ところがガッデム先生は、最難関の私立大学がまだ国立の滑り止めだった時代が続いていると信じ込んでいたようだ。しかも、1984年にはすでにバイオテクノロジーブームが押し寄せ農芸化学を中心に農学部の倍率は急上昇し難易度は高まりつつあったのだ。2年後の86年にはさらに難化することが予想されていた。そのことを僕は購読していた蛍雪時代と第一学習社の会員誌によって知っていた。いやむしろ蛍雪時代にあっては、ブームを煽っていると言っても過言でないほど頻繁に記事を掲載していた。

1973年(昭和43年)を境に物価や所得が急激に上がっている。

ところで、1年生の時から何度か誘われた放課後化学クラブは、

受験にも役立つ

というのが売り文句だった。

僕は受験に役立たないと思った。卓球とかバスケットをやっているのとかわらない。顧問が北原でなかったとしてもだ。なぜそう思ったのか、ずっと自覚がなかったけれども、要するに化学は授業を聴きながら徐々にやっていき、3年になってから仕上げていけば間に合うから、1年や2年の貴重な時間には英語と数学をあてるのだと思っていたからだった。これに得点力がつかない限り大学受験は成功しないと僕は直感していた。化学クラブなんかに時間を取られてしまえば、受験に役立つどころか足を引っ張る。英語と数学の完成度の足を引っ張るのだ。この説が正しいかどうかは、3年後に仲井戸と鮎川が証明してくれることだろうと思った。

同じ点数を、たとえば80点取るための時間と労力は英語や数学と化学ではまったくちがう。時間だけでなく要する期間もちがうと思っていた。一刻も早くうちに帰り、英語と数学をやりたいのに化学という名のつく色水あそびに興じていても英数はおろか化学の点数さえ伸びない。

なぜ色水あそびと思うかといえば、化学の授業で北原がなんどか実験室で授業をしたことがあったし、クラブにも1度見学に行ったことがあったからだ。おそらくこの人がこの学校に就職してきたからできたクラブなのだろうし、存続させるには頭数も要るのだろう。(化学クラブを運営できます、が就職面接での売りだったかもしれない)

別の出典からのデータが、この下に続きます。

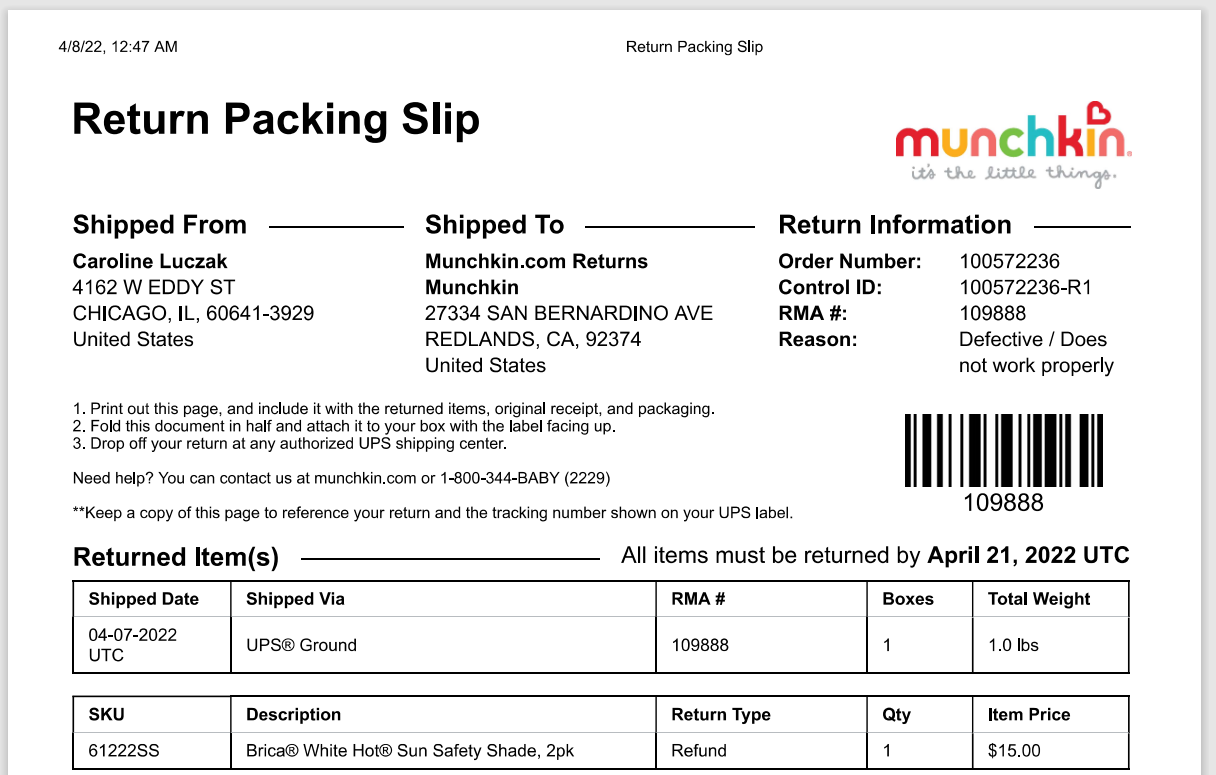Viewport: 1216px width, 775px height.
Task: Click the Munchkin logo
Action: coord(1013,145)
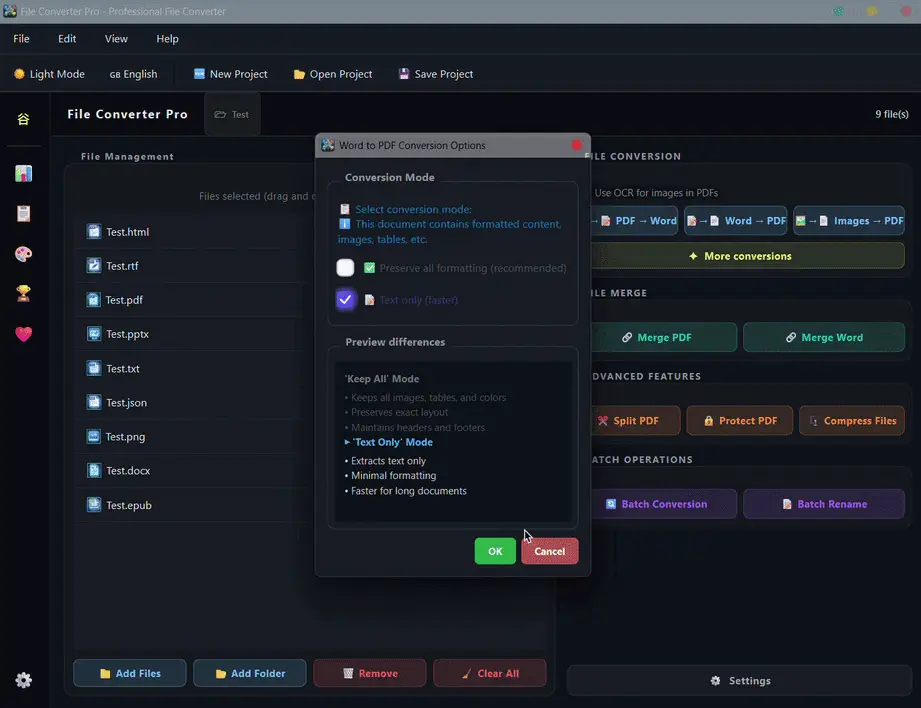Screen dimensions: 921x708
Task: Select the clipboard icon in the sidebar
Action: (x=23, y=213)
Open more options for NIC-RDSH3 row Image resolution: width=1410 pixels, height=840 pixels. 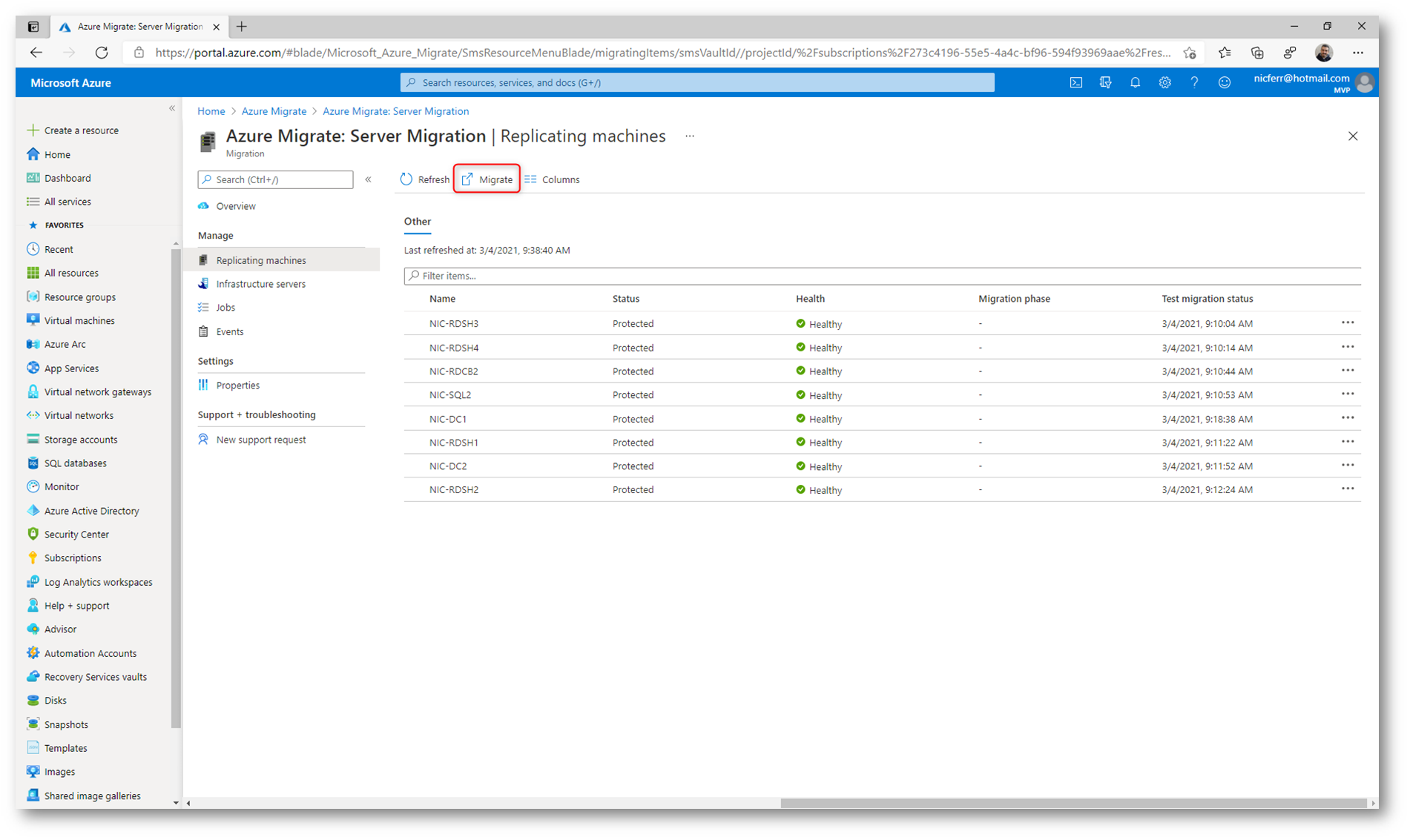1347,323
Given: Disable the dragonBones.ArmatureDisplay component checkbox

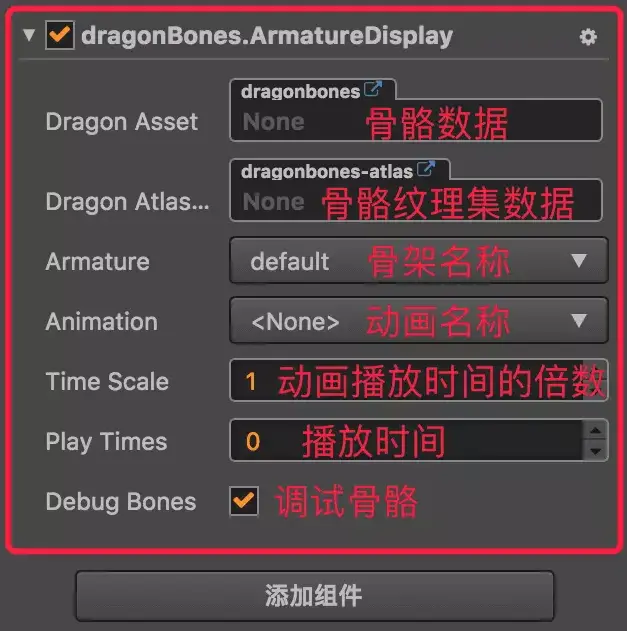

1年生の時は『理科1』で、国立を志望していたので4分野で一つだったし、共通1次用のもう1科目もしくは2次試験を物化生地のどれで受けるかか決めていなかった。そこで掴んだ手応えは、物理なら数学と同じく早い時期からやった方がよいだろうし、もし物理クラブがあればもしかすると顔を出したかもしれなかった。けれども生物系に進もうと思っていたので物理は理科1の範囲で十分だった。この頃の僕は、受験で高得点を取れるからという理由で物理を選ぶような考えはなく、やりたいことが生物だから、生物と必要なら化学だろうと思っていたのだった。

したがって化学は受験科目の候補に入っていたし、2次に2科目必要な大学を受けることになるなら勉強することになるとは思っていた。だが、顧問のガッデム先生自ら僕らの国立受験を全否定するのであるから、生物系に進もうとしている僕にとって化学は学校の勉強だけして概念を理解しておけば十分な科目となった。

僕の描いた受験地図に化学クラブの入り込む余地はない。

受験戦略の進捗を遅らせてまでクラブを存続させる頭数として加わり、彼のメンツを保ってやることはない。

けれど鮎川や蒲池はどうも、僕が化学クラブに入らないのは北原が嫌いだからと思っているふうだった。誓って、そんな理由ではない。誰が顧問であろうが、入らない。

だがその言いぶりからして、ガッデム先生というのが、ーー私のこと嫌いだから結婚してくれないのね、と僻みで男を困らせるジコチュー女と同じような心理をしているが推測できた。あまり合目的的に物を考えるのが得意でない人なのだろう。

ボクのこと好きになってクラブにも入って、なんでもボクの言う通りにしてくれなきゃすねちゃうんだから。ーー現在で言えばメンヘラくそ女といったところが彼の本性なのだろう。

ガッデム先生がどんな信念(放課後クラブは受験に役立つ)をもっていようが、二人を勧誘員として使い、受験の邪魔を企て敢行しているのにはかわりない。

 

大学受験に関係ない商業科の生徒を集めてクラブの存続を図ればいいのではないかと思った。思ったが、それを口に出して言うこともなかった。ガッデム先生の懸念など、僕にはどうすることもできなかったし、僕は僕を助けるのが先決だったから。ガッデム先生が僕らを馬鹿にしきっているところ申し訳なかったが、僕は自分の受験地図を描いていたので、それに従って進むのみだった。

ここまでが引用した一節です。